O contributo distintivo desta revisão reside na integração de evidência atualizada (2020-2025), incluindo estudos de diferentes setores (saúde, transportes, petroquímica), a discussão do conceito emergente de síndrome circadiana e a articulação com a realidade nacional, reforçada por publicações da Revista Portuguesa de Saúde Ocupacional que abordam tanto a observação clínica como ferramentas de rastreio específicas.
Do ponto de vista prático, estes resultados sugerem que a saúde ocupacional deve priorizar estratégias adaptativas com base na cronobiologia, tais como a alocação dos trabalhadores a turnos compatíveis com o seu cronotipo; redução da rotatividade noturna excessiva; implementação de rastreios periódicos de indicadores cardiometabólicos; programas de promoção de sono adequado, alimentação ajustada ao ritmo circadiano e gestão do stress.

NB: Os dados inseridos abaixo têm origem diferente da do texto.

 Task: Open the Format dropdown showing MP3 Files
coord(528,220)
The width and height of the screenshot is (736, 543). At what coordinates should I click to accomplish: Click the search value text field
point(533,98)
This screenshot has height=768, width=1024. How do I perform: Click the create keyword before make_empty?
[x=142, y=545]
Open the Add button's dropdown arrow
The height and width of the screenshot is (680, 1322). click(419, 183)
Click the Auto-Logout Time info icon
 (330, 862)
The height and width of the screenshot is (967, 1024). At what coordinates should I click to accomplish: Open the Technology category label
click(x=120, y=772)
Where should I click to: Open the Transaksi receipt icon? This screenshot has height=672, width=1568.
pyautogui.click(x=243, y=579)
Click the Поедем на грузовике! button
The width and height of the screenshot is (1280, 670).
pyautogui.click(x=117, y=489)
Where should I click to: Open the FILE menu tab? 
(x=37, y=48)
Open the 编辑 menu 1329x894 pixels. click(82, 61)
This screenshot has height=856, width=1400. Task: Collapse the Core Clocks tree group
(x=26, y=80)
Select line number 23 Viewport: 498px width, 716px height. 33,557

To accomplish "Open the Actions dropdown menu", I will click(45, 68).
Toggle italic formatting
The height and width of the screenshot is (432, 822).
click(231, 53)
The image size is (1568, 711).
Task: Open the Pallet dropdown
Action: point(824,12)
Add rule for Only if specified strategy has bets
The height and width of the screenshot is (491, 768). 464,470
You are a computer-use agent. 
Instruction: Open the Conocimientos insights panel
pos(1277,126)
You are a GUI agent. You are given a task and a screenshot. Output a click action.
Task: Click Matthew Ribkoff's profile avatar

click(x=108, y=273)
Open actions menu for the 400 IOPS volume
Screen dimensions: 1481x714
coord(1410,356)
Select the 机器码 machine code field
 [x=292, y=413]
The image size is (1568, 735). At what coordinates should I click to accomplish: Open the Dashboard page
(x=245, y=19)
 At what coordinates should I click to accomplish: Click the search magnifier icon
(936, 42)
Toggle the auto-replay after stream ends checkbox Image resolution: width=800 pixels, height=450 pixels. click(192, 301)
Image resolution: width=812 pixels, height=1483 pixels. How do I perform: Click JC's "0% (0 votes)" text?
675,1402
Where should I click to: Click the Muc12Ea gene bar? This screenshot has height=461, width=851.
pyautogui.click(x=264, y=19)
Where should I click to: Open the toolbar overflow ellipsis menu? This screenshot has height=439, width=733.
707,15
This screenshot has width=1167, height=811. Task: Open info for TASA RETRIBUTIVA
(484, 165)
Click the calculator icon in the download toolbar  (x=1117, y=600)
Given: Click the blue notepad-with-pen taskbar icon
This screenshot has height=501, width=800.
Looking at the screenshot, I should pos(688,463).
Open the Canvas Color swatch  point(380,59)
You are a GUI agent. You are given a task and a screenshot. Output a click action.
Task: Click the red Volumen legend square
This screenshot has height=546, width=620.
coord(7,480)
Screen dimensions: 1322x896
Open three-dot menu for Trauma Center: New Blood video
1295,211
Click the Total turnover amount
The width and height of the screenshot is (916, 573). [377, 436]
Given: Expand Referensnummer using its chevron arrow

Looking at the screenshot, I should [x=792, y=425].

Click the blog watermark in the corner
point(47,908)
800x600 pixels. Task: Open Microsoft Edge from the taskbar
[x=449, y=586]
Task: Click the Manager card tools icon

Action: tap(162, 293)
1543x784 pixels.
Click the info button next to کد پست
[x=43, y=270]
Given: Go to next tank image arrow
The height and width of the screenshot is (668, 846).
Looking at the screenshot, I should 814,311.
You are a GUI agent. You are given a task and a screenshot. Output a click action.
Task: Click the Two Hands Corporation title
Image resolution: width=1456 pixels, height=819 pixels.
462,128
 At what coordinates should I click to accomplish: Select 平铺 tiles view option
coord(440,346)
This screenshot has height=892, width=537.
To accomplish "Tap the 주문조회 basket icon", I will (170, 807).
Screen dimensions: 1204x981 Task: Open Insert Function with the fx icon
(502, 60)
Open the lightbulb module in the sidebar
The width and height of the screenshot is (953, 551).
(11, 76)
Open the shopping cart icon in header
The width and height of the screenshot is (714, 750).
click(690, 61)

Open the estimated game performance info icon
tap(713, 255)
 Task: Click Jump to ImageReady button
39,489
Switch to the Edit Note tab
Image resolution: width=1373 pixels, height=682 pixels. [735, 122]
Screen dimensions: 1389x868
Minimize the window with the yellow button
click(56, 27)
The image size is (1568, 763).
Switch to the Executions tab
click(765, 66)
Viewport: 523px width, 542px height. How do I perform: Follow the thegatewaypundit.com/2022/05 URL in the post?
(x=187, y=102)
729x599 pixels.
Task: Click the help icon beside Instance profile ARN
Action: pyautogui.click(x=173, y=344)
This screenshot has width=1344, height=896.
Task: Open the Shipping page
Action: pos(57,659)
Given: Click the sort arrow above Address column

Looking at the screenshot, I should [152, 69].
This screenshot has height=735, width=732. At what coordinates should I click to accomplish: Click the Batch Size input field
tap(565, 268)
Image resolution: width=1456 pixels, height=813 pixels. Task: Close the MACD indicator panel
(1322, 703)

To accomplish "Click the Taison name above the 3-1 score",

Exemplos concretos incluem a utilização de instrumentos de rastreio validados para SM em consultas de medicina do trabalho, a reorganização de escalas em hospitais e indústrias de modo a reduzir o impacto do trabalho noturno prolongado e a integração de programas de saúde cardiovascular em empresas com elevada exposição a turnos.
Apesar das limitações metodológicas da literatura disponível, nomeadamente a predominância de estudos transversais e de dados autorrelatados, a consistência dos achados, a magnitude das associações (OR frequentemente >1,5 para SM; RR >1,2 para DCV), a relação dose-resposta e a plausibilidade biológica sustentam, à luz dos critérios de Bradford Hill, a hipótese de um nexo causal. Assim, o trabalho por turnos deve ser encarado não apenas como um marcador, mas como um fator de risco modificável, cuja mitigação depende de políticas laborais mais adaptadas ao ritmo biológico humano.